Отбить Урмалскую слободу с наскока не удалось. Редрин был государем мудрым. Оставив хордримцев радоваться завоеванному устью, отстроил на месте небольшого села каменный кром с собственной речной верфью. Через год, когда хордримцы собрались еще немного расширить свои границы, их встретили новенькие корабли с инесскими колдунами на бортах и боевая рать, отозванная из Сауринского княжества, которые готовы были ноги хордримцам целовать за неожиданное прекращение затяжной завоевательной войны и подписание мирного договора. Роканку взять не удалось, дельту отбили в течение года, а Хордрим отбросили на те самые двести верст.

Больше Роканка в боевых действиях не участвовала, зато стала крупным торговым городом на пересечении Урмалы и юго-восточного тракта. Вокруг крома вырос посад. Вот у посада и расположился причал, куда пристала наша баржа. Берег здесь был высокий, крутой. Незаметно не заберешься.
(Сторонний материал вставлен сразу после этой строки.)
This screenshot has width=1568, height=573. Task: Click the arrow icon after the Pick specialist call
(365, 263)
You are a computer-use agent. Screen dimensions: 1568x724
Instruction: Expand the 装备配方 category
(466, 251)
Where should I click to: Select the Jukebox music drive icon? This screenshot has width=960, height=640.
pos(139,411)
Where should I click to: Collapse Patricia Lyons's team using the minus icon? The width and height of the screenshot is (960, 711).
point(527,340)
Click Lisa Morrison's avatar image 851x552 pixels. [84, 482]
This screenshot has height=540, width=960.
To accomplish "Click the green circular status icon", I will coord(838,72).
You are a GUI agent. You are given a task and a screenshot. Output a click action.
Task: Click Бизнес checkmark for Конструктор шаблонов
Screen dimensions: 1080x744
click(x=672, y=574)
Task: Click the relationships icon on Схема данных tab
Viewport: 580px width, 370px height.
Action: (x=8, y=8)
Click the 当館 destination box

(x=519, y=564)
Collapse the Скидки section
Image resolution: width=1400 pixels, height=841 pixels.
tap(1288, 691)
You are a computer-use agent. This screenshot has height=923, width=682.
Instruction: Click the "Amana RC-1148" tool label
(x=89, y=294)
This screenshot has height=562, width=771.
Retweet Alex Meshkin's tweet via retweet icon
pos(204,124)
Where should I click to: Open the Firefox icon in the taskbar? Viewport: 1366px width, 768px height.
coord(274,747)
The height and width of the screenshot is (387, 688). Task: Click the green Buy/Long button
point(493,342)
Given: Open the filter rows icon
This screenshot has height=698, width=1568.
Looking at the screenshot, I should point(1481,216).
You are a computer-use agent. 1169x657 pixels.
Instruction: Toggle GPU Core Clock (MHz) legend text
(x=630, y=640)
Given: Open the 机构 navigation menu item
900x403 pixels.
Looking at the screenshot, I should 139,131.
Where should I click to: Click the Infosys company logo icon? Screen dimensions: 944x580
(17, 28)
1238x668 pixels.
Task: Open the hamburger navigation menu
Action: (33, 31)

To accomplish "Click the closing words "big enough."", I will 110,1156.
Майорин вынырнул, ткнул пальцем по течению и снова ушел под воду, я немного подышала и поспешила за ним. Мало ли, заметят еще.

На узкую отмель у отвесной скалы мы выползли как две мокрые крысы. Я стащила куртку, бросила ее на пружинистые ветви ивы.

— А сапоги там остались.

— Зато мы уже здесь. — Колдунова одежка улеглась на ветви, сразу поникшие под тяжестью мокрой кожи. — И даже живы.

— Может, объяснишь, что произошло? — Я повертела косу, размышляя, распустить или оставить как есть и разодрать гребнем, когда оный у меня появится.

— Охоту за истоком можно считать открытой, — скривил рот в ухмылке Майорин.

Он растянулся на травке, широко зевнул и закрыл глаза.

— Эй, ты что, спать собрался?

— А что? Одежда мокрая…

— И? А те на барже?

— Главаря я убил, без его указаний подручные побегут к хозяину.

— Он не был главным? Тоже подручный?

— Думаю, да.

— А что за женщина, Летта? Она кто? Твоя подруга?

— Угу, — сонно буркнул колдун.

— Но она в плену!

— Вряд ли. — Майорин сунул руки за голову. — Ее сложно пленить.

— А если…

— Айрин, дай поспать пару часов.

К полудню солнышко разошлось не на шутку, быстро высушив одежду. Майорин открыл глаза, бодро вскочил.

— Надо идти в город.

— Лучше до ближайшего села и купить там лошадей. В городе нас наверняка ищут.

— Наверняка, — не стал спорить мужчина. — Но я хочу попасть в Инессу к вечеру, денег должно хватить.

— Телепорт? — удивилась я. Телепортироваться удовольствие дорогое и не шибко надежное, в одном из пятидесяти переносов порталы давали осечки, а переносящихся больше никто не видел. — Его легко отследить!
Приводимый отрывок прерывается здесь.